1. 2

    (1) The memory sizes are some fixed numbers. E.g, 32, 64, 128, etc, not random;

    I had a hard time parse this line. What does “fixed numbers” even mean? Does it mean the numbers have to be compile time constants?

    1. 2

      Sorry for my poor English. Because I use memory size as the key of the hashtable, and the key space of hashtable will affect performance. If user only uses some “fixed” size memory, it will have a better performance. Otherwise, the performance may be downgraded. For example, I use CUDA to do some mathematical computation, and only allocate memory in some size: 8K, 16K, the performance gets a remarkable improvement compared using the original CUDAMalloc* APIs, thanks!

      1. 2

        I still don’t understand what you are saying.

        What is a ’“fixed” size memory?

        Some magic numbers picked by tuning performance?

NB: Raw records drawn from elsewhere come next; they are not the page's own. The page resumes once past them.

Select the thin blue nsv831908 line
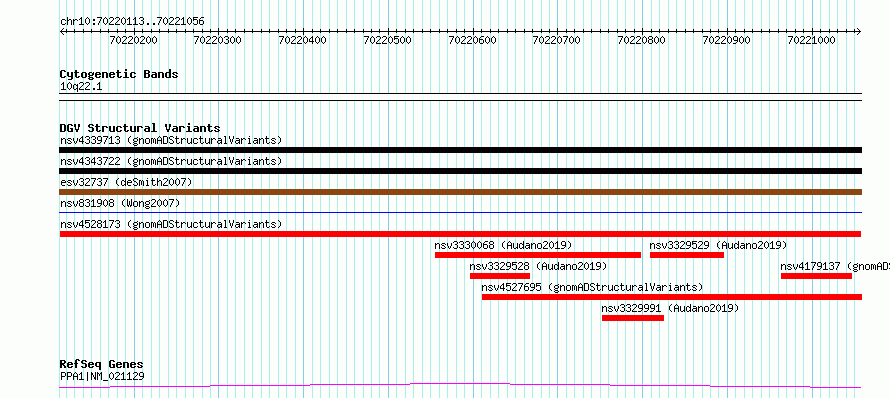The height and width of the screenshot is (398, 890). [460, 213]
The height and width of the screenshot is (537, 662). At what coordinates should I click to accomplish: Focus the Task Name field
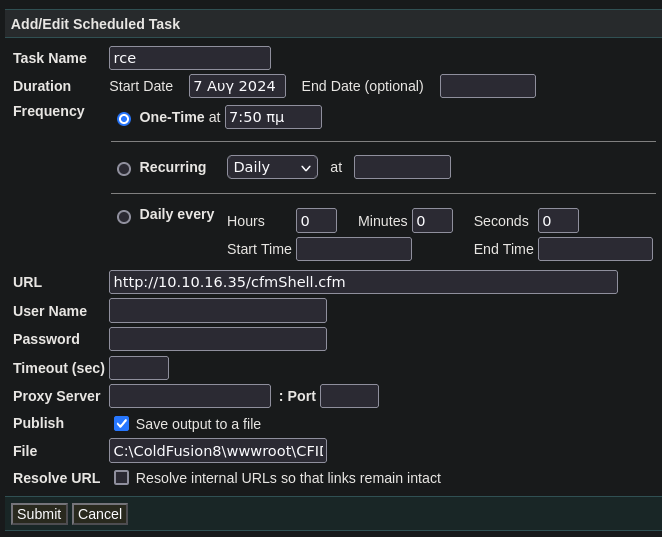pos(190,58)
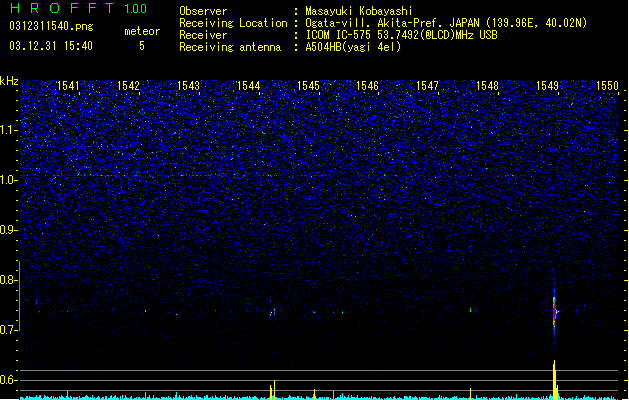Click the 0.6 kHz axis label
Screen dimensions: 629x400
pos(9,380)
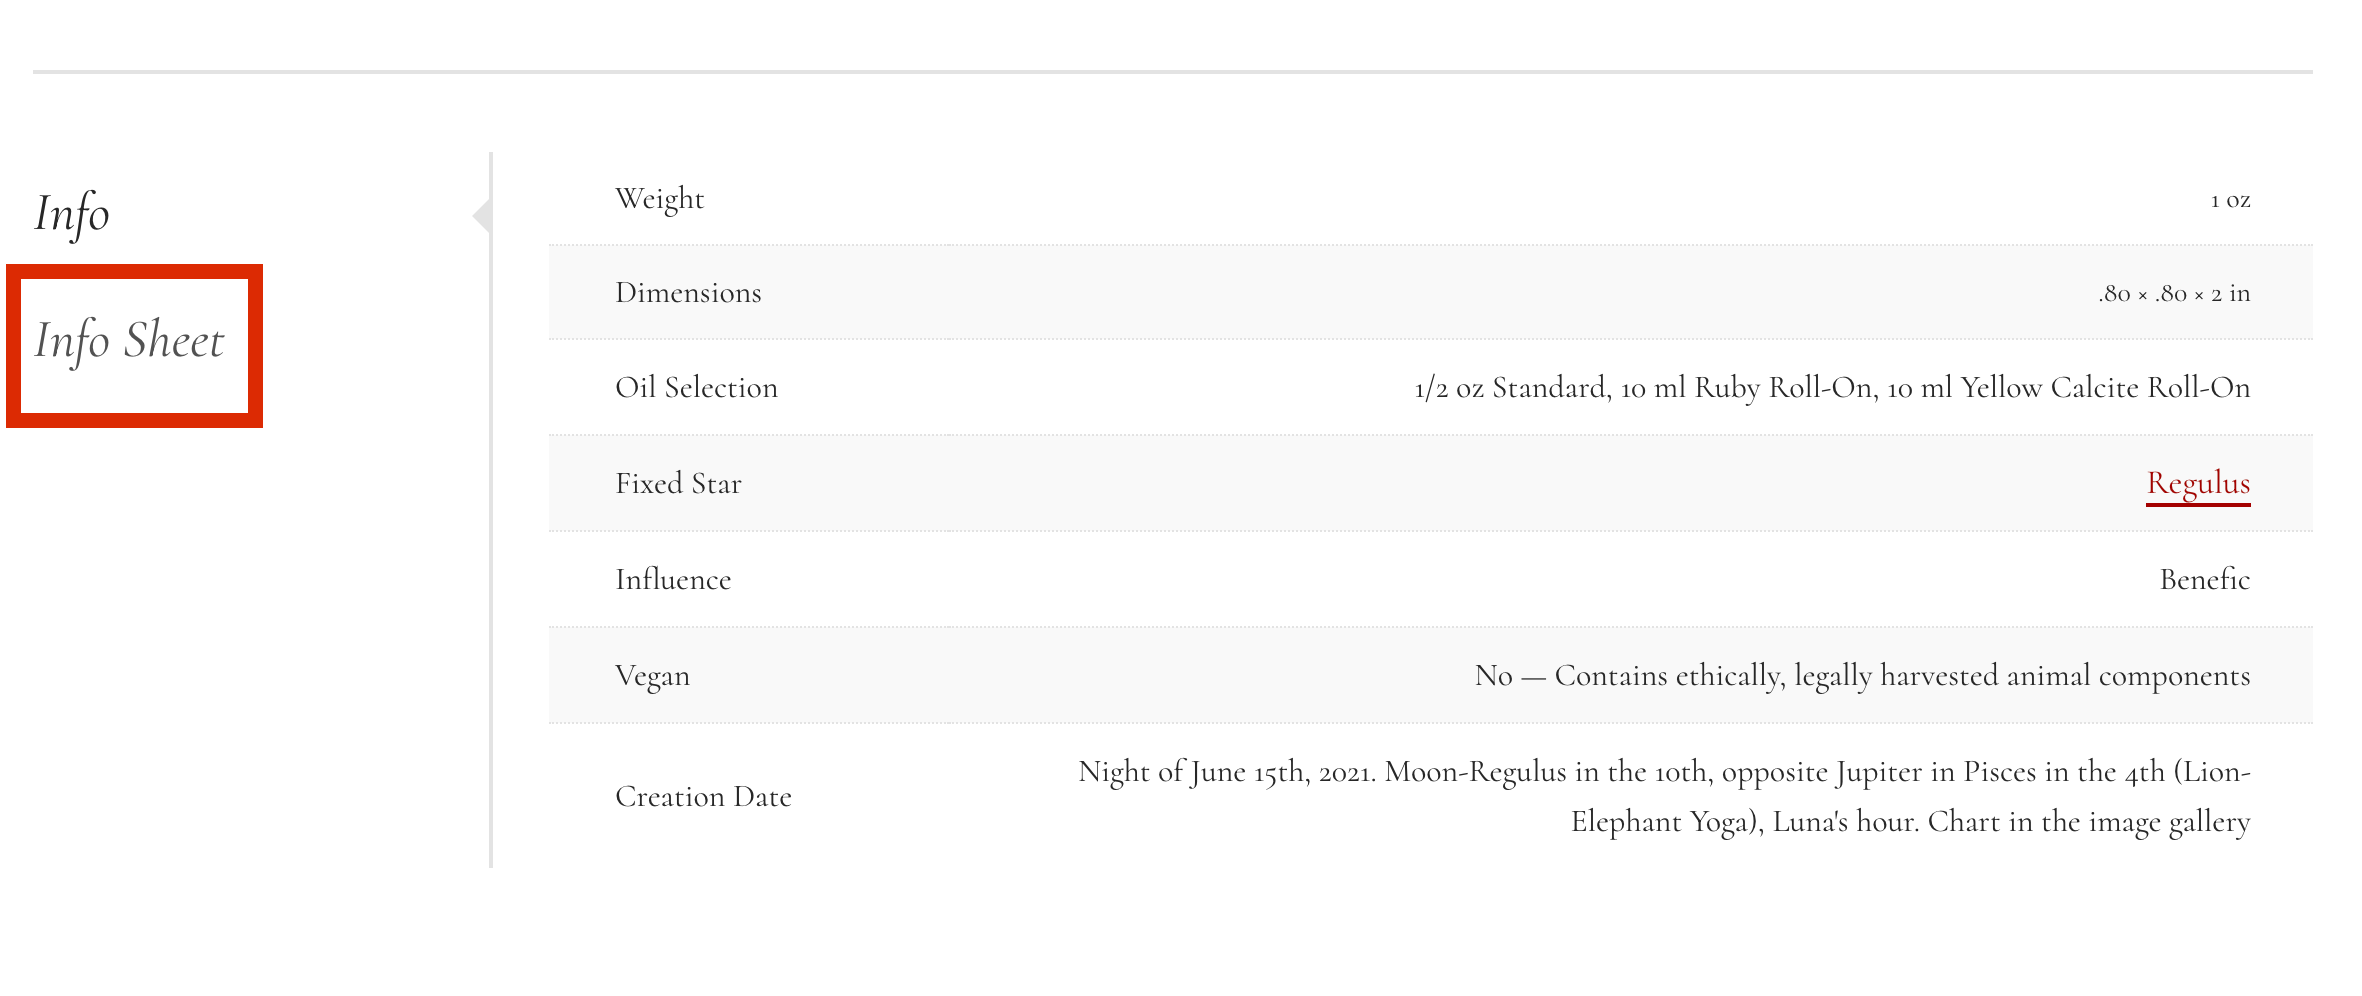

Do I need compile time known constants? Can I give a number at runtime?

        I guess you actually want to do a page aligned allocation. Is this what you are saying?

        1. 2

          What “fixed” size means in this case is that you expect to have many allocations/frees of the same size, i.e., you are allocating and freeing many objects of the same size throughout execution of the program.

          And you very likely do not want to page-align ever allocation of, say, 100 bytes. It would be very inefficient if every allocation of 100 bytes was on a different 4K page.

          1. 1

            Yes, it should be “arbitrary”. Sorry for my poor English.

            1. 1

              I update README, hope this can make clear. But sorry again for my poor English.

            2. 1

              I think “arbitrary” is what you mean rather than “random”.

          1. 1

            Seems like it’s straightforward to read, well done! However, as a general advice, when the functionality is that simple you have to provide unit testing at least so you build up confidence in your own code, not only for yourself but for other people who want to use it.

            1. 1

              Thanks very much for your suggestion! It is a really good habit of adding unit testing even it is just a toy. I will try to add unit testing later, thanks very much!

            1. 5

              Seems that this implements a basic slab cache on top of malloc (or other) using C++ map data structures. Though I think maybe technically a slab cache allocates by dividing up a contiguous block of memory into specifically-sized chunks instead of piecing individual small chunks together in a queue. You can see in your example on your github page that your two 100-byte allocations are not at contiguous memory addresses.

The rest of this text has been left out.